Welcome to my website to play the game. Give it a try!
https://crema.evalieben.cn/game/
The game is currently only available in Chinese.
The model structure references DeepMind's work on AlphaGo Zero:
Silver, D., Schrittwieser, J., Simonyan, K. et al. Mastering the game of Go without human knowledge. Nature 550, 354–359 (2017). https://doi.org/10.1038/nature24270
The best model, resnet3-64, is comprised of:
- 1 input convolutional layer
- 3 residual blocks (2 convolutional layers + 1 skip connection for each block)
- 1 policy head (1 convolutional layer + 1 fully connected layers)
- 1 value head (1 convolutional layer + 2 fully connected layers)

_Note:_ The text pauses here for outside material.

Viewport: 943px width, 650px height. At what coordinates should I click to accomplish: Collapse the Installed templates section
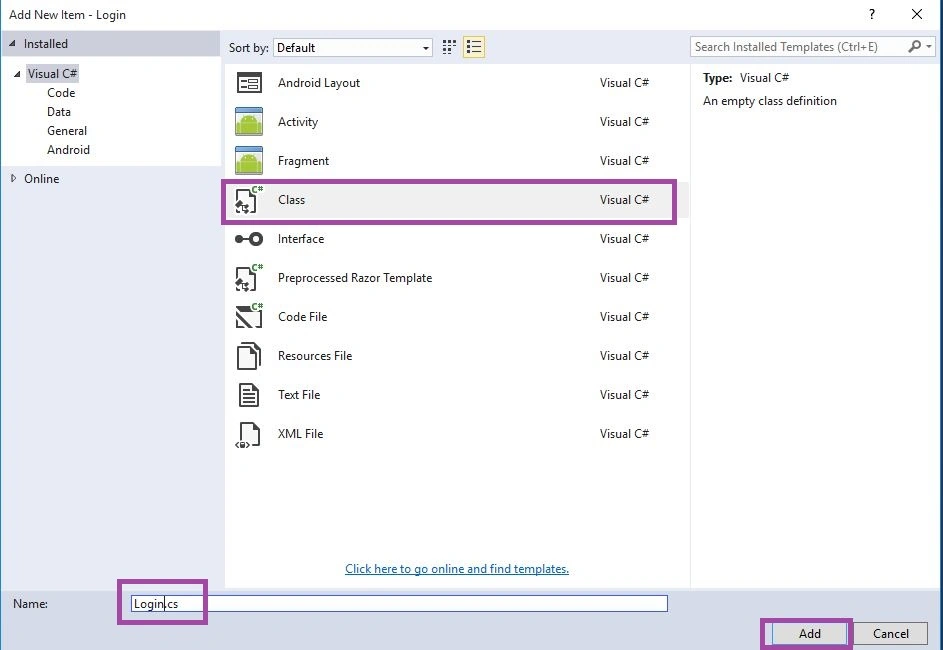click(12, 43)
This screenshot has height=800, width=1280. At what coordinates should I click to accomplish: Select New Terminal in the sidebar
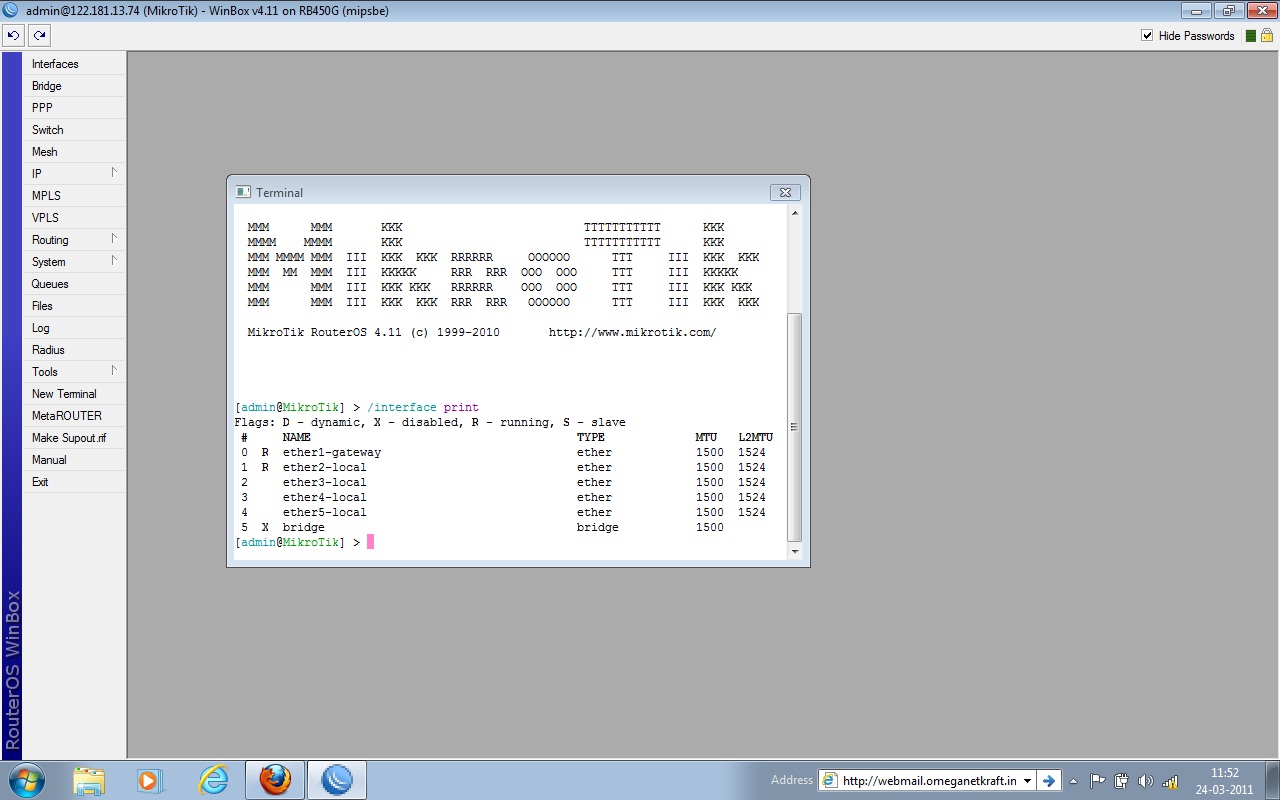64,394
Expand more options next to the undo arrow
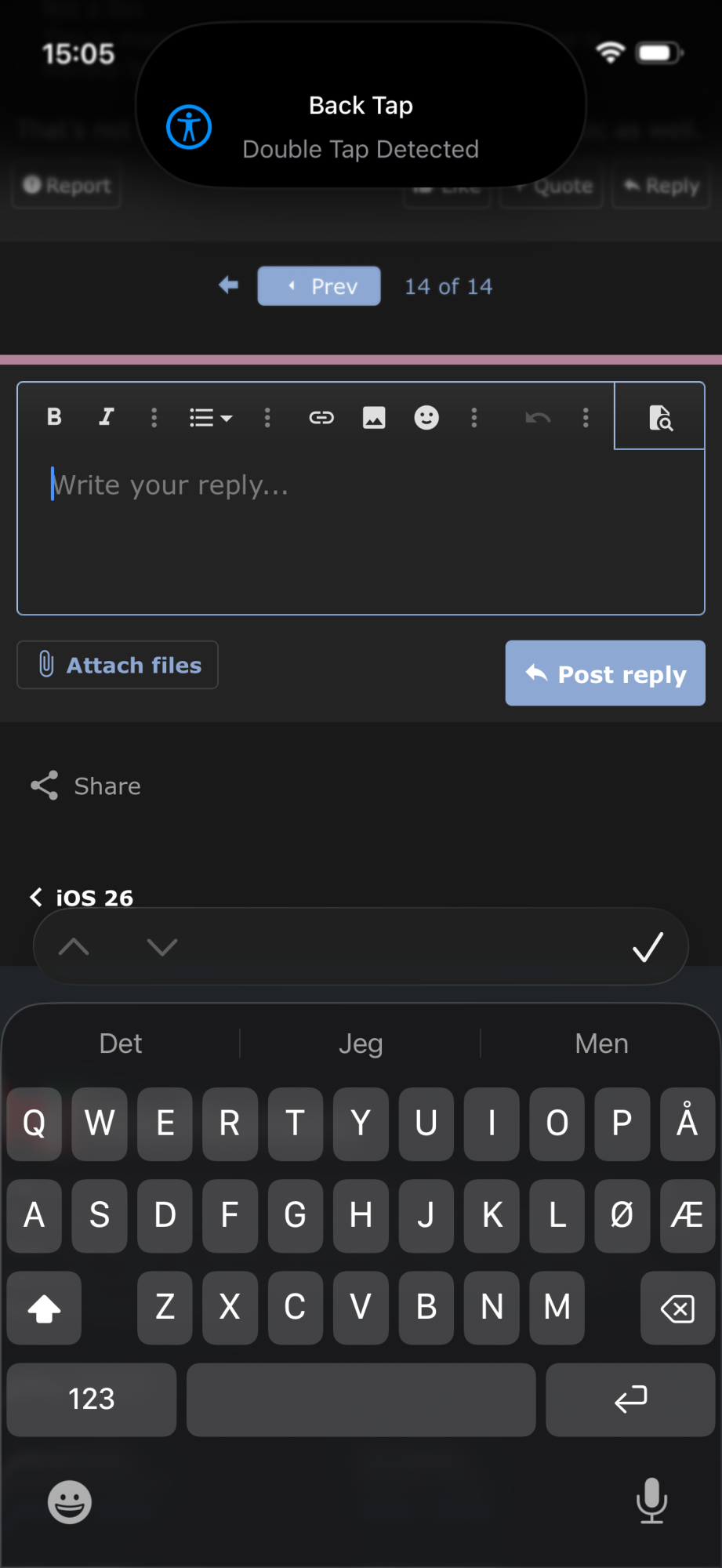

Each of the convolutional layer has 64 features (the input layer has 2 features). The network structure resembles AlphaGo Zero's but has much less features and residual blocks (My game is too simple after all).
The neural network is trained by Proximal Policy Optimization, PPO. I also tweaked the original PPO implementation according to this webpage:
The 37 Implementation Details of Proximal Policy Optimization https://iclr-blog-track.github.io/2022/03/25/ppo-implementation-details/
Some of the implementations work very well for my model: entropy maximization, normalization of advantages, global gradient clipping, etc. Each training cycle begins with 128 vectorized environments sampling game states, and then do backpropagation with a minibatch size of 2048. I simply set the reward of each action to 1 if agent wins in one game, elsewise the reward for all actions will be -1.
The horizontal axis shows the number of epochs and the vertial axis shows the win rate (%). Each curve represents an opponent using the old model. Once the win rate reaches 90%, drop the old model and then save the latest for opponent to use. Training is much tougher after 1000 epochs, and the model finally converges in 15000 epochs.